12歳未満で発症し、注意の持続が同年代よりも困難だったり、落ち着きがない、待てないなどの症状があり日常生活に支障をきたしている状態の指しますので、間違いです。

選択肢3. 発達性協調運動症/発達性協調運動障害

身体的に麻痺など生じていて動かすことが難しい状態ではないにも関わらず、よく転ぶなど全身をバランスよく効率的に使うことが障害され、結果適切に道具の使用ができず(鋏が使えないなど)生活に支障きたしている状態を指しますので、間違いです。

選択肢4. 自閉スペクトラム症/自閉症スペクトラム障害

ASDが略です。対人関係を適切にとることができず、物事に固執しやすかったり、執拗なこだわり行動がみられる症状を指しますので、正解です。

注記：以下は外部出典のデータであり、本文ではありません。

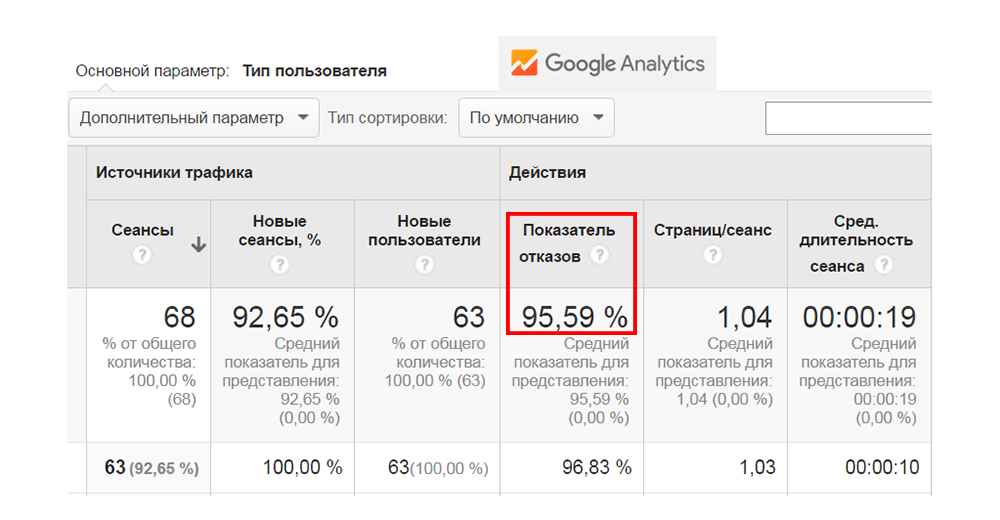Click the Сеансы sort arrow

(x=198, y=245)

選択肢5. コミュニケ―ション症/コミュニケーション障害

社会的コミュニケーション症/社会的コミュニケーション障害のことであり、非言語コミュニケーションと組み合わせて他者と会話することが難しい症状を指しますので間違いです。自閉症スペクトラム症など、他の障害でも確認できる症状です。

まとめ

DSM-5での分類と、各症状の特徴的な内容は整理して覚えておきましょう。なお、現在はDSM-5—TRが最新です。一度しっかり目を通しておきましょう。